- **WHAT NEEDS TO BE DONE**: Restate the records word for word, omitting nothing.
━━━━━━━━━━━━━━━━━━━━
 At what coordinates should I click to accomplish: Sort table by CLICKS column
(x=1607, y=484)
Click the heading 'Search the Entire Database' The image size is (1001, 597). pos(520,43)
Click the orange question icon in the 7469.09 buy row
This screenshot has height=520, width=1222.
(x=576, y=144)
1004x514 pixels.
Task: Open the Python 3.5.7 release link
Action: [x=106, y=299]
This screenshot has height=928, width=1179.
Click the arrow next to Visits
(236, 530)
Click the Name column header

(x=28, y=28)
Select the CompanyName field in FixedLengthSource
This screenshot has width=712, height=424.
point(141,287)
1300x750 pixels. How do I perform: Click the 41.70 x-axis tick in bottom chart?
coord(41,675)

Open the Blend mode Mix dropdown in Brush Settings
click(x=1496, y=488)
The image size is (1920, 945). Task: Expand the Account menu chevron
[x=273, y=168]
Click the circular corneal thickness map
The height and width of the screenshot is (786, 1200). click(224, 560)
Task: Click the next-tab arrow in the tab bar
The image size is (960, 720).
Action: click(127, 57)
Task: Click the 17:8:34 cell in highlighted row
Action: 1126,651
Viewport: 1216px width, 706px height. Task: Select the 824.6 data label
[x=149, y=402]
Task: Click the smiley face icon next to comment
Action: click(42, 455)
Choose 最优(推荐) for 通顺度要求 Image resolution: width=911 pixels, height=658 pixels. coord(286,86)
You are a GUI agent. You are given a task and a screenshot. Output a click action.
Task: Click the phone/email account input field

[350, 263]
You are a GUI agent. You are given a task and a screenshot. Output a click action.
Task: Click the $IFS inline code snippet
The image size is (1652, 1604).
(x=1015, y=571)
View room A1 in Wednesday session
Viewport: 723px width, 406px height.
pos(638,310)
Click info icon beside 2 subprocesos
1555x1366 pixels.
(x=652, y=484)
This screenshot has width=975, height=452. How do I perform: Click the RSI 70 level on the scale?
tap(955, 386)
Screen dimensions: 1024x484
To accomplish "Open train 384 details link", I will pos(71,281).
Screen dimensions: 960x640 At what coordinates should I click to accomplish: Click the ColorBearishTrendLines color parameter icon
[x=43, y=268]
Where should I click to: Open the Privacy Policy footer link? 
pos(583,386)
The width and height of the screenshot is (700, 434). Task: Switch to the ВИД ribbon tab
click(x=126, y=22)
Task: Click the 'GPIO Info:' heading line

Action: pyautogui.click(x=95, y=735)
━━━━━━━━━━━━━━━━━━━━
- **REPLY TO THE TASK**:
 At what coordinates should I click to accomplish: Sort table by CLICKS column
(x=1607, y=484)
Click the heading 'Search the Entire Database' The image size is (1001, 597). pos(520,43)
Click the orange question icon in the 7469.09 buy row
This screenshot has height=520, width=1222.
(x=576, y=144)
1004x514 pixels.
Task: Open the Python 3.5.7 release link
Action: [x=106, y=299]
This screenshot has height=928, width=1179.
Click the arrow next to Visits
(236, 530)
Click the Name column header

(x=28, y=28)
Select the CompanyName field in FixedLengthSource
This screenshot has width=712, height=424.
point(141,287)
1300x750 pixels. How do I perform: Click the 41.70 x-axis tick in bottom chart?
coord(41,675)

Open the Blend mode Mix dropdown in Brush Settings
click(x=1496, y=488)
The image size is (1920, 945). Task: Expand the Account menu chevron
[x=273, y=168]
Click the circular corneal thickness map
The height and width of the screenshot is (786, 1200). click(224, 560)
Task: Click the next-tab arrow in the tab bar
The image size is (960, 720).
Action: click(127, 57)
Task: Click the 17:8:34 cell in highlighted row
Action: 1126,651
Viewport: 1216px width, 706px height. Task: Select the 824.6 data label
[x=149, y=402]
Task: Click the smiley face icon next to comment
Action: click(42, 455)
Choose 最优(推荐) for 通顺度要求 Image resolution: width=911 pixels, height=658 pixels. coord(286,86)
You are a GUI agent. You are given a task and a screenshot. Output a click action.
Task: Click the phone/email account input field

[350, 263]
You are a GUI agent. You are given a task and a screenshot. Output a click action.
Task: Click the $IFS inline code snippet
The image size is (1652, 1604).
(x=1015, y=571)
View room A1 in Wednesday session
Viewport: 723px width, 406px height.
pos(638,310)
Click info icon beside 2 subprocesos
1555x1366 pixels.
(x=652, y=484)
This screenshot has width=975, height=452. How do I perform: Click the RSI 70 level on the scale?
tap(955, 386)
Screen dimensions: 1024x484
To accomplish "Open train 384 details link", I will pos(71,281).
Screen dimensions: 960x640 At what coordinates should I click to accomplish: Click the ColorBearishTrendLines color parameter icon
[x=43, y=268]
Where should I click to: Open the Privacy Policy footer link? 
pos(583,386)
The width and height of the screenshot is (700, 434). Task: Switch to the ВИД ribbon tab
click(x=126, y=22)
Task: Click the 'GPIO Info:' heading line

Action: pyautogui.click(x=95, y=735)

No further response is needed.